While long COVID brain fog, fatigue, and other symptoms can sometimes last just a few weeks or months, a percentage of those who develop the condition – on or off the job – go on to have chronic, long-lasting, disabling symptoms that may linger for years.
Several recent research studies suggest the impacts of long COVID on health care workers, who interact more closely with COVID patients than others on the job, are greater than other occupations and are likely to have a continuing impact.

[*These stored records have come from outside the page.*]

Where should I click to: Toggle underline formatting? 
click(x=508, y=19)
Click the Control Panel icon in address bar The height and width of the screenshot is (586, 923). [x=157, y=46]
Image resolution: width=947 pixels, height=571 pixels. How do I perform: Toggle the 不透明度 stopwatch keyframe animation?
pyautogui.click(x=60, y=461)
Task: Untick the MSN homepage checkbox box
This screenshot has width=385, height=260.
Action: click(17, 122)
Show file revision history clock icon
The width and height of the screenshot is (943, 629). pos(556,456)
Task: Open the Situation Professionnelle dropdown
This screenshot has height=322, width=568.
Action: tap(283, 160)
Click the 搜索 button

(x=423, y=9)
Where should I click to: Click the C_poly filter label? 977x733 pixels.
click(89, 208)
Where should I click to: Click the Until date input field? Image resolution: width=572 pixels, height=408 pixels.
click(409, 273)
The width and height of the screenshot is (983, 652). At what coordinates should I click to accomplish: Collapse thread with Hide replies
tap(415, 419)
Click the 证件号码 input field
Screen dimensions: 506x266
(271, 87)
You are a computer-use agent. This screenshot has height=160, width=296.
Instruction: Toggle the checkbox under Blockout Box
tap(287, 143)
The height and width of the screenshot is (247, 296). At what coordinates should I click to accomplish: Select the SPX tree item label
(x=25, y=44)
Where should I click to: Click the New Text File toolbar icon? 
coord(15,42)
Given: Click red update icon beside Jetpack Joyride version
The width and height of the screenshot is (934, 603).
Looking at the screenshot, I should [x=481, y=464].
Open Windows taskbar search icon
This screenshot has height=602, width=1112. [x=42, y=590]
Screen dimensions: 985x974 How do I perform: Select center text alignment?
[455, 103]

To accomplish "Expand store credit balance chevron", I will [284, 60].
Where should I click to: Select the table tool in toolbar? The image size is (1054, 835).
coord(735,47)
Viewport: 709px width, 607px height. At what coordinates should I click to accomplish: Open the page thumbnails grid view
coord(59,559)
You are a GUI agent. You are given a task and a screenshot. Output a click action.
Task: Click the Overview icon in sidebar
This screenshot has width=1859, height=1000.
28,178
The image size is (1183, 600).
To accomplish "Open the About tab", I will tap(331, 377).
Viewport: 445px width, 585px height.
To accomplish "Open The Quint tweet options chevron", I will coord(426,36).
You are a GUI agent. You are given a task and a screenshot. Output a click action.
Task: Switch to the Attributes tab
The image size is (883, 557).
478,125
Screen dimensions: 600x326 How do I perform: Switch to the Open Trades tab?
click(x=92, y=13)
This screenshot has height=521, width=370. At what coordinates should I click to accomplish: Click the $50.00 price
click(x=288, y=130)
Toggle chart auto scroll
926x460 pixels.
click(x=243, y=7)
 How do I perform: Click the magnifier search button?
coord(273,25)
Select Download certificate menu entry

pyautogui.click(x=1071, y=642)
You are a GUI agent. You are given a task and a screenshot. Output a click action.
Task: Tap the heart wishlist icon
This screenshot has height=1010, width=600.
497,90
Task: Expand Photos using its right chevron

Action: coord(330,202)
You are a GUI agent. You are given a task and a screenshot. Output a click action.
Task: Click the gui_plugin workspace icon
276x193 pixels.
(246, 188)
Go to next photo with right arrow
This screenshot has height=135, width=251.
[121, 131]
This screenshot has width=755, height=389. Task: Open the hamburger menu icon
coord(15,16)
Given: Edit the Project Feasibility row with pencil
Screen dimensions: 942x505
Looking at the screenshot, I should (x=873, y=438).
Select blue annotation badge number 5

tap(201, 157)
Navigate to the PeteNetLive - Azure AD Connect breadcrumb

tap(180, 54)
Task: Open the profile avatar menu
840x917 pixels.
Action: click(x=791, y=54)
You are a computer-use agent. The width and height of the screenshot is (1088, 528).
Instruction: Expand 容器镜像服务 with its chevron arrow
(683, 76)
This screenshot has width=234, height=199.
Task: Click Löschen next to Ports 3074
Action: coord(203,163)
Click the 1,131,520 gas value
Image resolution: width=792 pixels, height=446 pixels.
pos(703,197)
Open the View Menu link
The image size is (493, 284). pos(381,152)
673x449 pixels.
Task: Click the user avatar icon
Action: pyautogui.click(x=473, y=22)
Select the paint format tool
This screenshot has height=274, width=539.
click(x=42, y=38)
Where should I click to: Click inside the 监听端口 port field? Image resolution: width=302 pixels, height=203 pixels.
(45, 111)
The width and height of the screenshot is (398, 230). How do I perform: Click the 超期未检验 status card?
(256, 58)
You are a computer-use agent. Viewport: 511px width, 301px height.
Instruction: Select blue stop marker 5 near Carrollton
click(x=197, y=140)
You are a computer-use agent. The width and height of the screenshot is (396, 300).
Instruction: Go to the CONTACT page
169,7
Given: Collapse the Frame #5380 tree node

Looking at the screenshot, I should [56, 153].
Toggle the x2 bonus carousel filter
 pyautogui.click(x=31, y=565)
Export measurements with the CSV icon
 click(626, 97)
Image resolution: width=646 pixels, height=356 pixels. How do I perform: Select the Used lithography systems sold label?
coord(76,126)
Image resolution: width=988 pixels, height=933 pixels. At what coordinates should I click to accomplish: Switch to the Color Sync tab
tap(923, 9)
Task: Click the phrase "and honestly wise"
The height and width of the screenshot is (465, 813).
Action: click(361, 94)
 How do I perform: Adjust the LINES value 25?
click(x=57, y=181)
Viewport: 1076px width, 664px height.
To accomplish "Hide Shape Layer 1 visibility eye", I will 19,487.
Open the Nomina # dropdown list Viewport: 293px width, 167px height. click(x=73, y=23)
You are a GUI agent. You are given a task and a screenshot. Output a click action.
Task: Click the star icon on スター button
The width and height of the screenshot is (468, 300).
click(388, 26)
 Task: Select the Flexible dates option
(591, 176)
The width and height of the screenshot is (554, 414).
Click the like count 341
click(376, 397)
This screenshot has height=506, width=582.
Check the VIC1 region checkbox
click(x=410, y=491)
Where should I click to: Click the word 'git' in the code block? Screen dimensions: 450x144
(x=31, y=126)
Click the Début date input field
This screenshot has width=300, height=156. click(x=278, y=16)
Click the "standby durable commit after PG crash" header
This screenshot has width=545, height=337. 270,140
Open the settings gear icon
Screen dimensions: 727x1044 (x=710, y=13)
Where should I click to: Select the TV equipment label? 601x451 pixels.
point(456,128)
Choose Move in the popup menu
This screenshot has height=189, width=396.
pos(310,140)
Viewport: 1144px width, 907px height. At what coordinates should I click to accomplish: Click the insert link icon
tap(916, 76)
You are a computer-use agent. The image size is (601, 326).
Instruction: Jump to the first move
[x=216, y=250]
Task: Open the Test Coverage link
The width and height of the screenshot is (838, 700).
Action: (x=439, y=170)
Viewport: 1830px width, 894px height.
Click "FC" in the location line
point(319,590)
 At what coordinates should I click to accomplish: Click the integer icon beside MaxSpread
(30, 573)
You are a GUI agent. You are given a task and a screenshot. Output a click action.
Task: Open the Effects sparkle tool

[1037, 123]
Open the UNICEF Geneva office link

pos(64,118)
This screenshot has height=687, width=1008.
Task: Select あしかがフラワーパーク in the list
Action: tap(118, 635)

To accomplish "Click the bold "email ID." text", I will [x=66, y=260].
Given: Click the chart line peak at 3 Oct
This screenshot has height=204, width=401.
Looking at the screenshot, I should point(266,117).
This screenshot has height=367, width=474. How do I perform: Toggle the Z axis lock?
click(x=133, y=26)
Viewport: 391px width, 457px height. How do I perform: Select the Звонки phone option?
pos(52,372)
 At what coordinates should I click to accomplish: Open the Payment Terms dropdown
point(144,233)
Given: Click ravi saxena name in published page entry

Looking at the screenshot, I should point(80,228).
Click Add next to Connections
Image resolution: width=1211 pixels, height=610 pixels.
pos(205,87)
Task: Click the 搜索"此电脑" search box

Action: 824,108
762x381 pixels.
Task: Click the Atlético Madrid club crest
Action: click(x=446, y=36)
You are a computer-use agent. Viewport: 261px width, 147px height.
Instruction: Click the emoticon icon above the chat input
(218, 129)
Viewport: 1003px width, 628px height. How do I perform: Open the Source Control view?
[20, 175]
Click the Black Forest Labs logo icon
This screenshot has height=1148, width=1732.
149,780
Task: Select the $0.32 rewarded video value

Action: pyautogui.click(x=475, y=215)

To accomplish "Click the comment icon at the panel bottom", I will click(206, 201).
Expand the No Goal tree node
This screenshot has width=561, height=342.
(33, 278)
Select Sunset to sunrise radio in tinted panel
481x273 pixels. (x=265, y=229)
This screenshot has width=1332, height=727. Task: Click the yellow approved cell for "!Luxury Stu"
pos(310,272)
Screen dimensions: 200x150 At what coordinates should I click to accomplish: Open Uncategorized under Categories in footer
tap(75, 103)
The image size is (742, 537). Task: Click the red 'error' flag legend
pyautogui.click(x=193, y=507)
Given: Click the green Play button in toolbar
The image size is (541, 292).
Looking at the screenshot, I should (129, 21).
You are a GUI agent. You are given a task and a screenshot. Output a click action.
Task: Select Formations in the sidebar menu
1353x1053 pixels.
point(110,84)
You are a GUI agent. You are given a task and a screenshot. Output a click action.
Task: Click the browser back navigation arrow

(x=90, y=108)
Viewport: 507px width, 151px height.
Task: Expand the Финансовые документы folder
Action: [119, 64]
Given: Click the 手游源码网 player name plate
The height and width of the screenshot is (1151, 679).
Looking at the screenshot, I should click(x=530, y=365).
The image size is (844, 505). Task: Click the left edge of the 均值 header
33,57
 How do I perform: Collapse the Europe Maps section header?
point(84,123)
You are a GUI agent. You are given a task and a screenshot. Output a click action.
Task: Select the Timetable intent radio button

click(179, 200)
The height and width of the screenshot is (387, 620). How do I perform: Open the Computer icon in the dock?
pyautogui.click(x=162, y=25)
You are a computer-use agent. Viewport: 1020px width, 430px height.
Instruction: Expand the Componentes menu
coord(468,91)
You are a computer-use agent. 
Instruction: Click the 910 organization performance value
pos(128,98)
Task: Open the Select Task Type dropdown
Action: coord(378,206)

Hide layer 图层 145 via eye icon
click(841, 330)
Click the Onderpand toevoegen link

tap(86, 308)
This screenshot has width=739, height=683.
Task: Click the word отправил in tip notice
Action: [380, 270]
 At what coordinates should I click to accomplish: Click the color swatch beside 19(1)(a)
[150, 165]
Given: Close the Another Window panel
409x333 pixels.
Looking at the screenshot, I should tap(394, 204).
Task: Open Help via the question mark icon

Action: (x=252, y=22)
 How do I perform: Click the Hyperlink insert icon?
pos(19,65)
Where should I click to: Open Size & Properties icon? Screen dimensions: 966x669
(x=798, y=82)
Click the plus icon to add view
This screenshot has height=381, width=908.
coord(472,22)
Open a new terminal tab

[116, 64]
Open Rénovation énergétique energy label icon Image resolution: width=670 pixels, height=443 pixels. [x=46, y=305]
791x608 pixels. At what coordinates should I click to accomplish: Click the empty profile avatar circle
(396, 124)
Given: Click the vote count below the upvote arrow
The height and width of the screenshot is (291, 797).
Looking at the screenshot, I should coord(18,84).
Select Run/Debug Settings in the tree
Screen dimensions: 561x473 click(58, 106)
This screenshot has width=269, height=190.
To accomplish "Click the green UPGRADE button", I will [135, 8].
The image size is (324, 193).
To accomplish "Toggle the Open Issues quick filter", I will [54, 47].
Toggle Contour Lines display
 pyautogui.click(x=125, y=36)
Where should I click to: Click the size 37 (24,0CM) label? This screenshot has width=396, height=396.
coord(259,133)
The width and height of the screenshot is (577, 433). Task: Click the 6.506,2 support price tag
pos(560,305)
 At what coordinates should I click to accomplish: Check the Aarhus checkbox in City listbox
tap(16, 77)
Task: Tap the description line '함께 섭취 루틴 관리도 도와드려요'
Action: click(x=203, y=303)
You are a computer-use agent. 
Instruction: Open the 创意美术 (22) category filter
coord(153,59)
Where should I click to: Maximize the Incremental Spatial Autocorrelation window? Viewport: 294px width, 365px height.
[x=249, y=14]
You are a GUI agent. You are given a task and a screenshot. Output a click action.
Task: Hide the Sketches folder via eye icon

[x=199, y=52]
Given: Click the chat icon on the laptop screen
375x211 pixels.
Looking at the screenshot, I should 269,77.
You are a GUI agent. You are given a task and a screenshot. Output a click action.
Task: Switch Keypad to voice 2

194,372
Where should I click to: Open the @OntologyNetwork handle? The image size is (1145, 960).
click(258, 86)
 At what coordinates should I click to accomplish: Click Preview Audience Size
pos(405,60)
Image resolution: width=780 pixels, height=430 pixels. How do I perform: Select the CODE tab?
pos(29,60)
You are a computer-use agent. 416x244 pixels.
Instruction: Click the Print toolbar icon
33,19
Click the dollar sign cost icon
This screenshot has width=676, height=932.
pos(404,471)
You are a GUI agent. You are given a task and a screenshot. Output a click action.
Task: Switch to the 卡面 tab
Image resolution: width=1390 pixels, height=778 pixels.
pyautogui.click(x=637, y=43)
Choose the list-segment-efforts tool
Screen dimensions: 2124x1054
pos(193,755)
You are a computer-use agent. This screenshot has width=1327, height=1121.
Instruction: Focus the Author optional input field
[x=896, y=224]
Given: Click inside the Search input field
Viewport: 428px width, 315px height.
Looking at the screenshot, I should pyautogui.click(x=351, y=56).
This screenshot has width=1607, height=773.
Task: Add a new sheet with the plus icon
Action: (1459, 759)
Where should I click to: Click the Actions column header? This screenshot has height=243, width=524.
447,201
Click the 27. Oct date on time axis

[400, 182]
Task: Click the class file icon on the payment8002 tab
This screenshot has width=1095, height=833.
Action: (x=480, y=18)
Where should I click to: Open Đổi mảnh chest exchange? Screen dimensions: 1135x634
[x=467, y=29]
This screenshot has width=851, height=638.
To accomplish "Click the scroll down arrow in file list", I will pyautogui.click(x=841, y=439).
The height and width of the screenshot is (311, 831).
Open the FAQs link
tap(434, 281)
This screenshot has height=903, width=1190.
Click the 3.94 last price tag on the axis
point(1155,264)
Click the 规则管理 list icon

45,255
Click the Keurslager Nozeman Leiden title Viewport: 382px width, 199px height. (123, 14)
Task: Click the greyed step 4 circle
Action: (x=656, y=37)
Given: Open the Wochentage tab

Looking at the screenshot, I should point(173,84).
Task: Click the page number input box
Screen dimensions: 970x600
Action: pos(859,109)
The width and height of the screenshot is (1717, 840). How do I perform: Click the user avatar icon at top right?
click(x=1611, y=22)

About 25% of those filing COVID-related workers compensation claims for lost time at work are health care workers, according to a study from the National Council on Compensation Insurance. That was more than any other industry. At the same time, the study – which included data from nine states – found that worker compensation claims for acute COVID cases dropped from 11% in 2020 to 4% in 2021.
Last year, Katie Bach wrote a study for the Brookings Institution on the impact of long COVID on the labor market. She said in an email that she still thinks it’s a problem for the health care workforce and the workforce in general.
“It is clear that we have a persistent group of long COVID patients who aren’t getting better,” she says.
Hospitals Forced to Adapt
Dartmouth-Hitchcock Medical Center is the largest health system — and one of the largest employers — in New Hampshire with 400 beds and 1,000 employees at the flagship hospital and affiliate. Human resource staff here have been tracking COVID-19 infections among employees.
The hospital is treating fewer COVID cases, down from a high of about 500 a month to between 100 and 200 cases month. But at the same time, they are seeing an increase in staff are who calling in sick with a range of COVID-like symptoms or consulting with the occupational medicine department, says Aimee M. Claiborne, the head of human resources for the Dartmouth Health system.
“Some of that might be due to long COVID; some if it might be due to flu or RSV or other viruses,” she says. “We are definitely looking at things like absenteeism and what people are calling in for.”
They are also looking at “presenteeism” – where workers show up when they are not feeling well and they are not as productive, she says.
Those who return to work can access the company’s existing disability programs to get accommodations – allowing people with low energy or fatigue or another disability to, for example, work shorter shifts or from home. Dartmouth-Hitchcock is also building more remote work into its system after trying the approach during the height of the pandemic, Claiborne says.
Ultimately, some workers will not be able to return to work. Those who were infected on the job can also seek workers’ compensation, but coverage varies from employer to employer and state to state.
On the other side of the country, Annette Gillaspie, a nurse in a small Oregon hospital, says she caught COVID – like many other health care workers – early in the pandemic before vaccines were available and protective measure were in place.
She says she still hasn’t fully recovered 3 years later – she still has a cough as well as POTS (postural orthostatic tachycardia syndrome), a common post-COVID-19 condition of the automatic nervous system that can cause dizziness and fatigue when a sitting person stands up.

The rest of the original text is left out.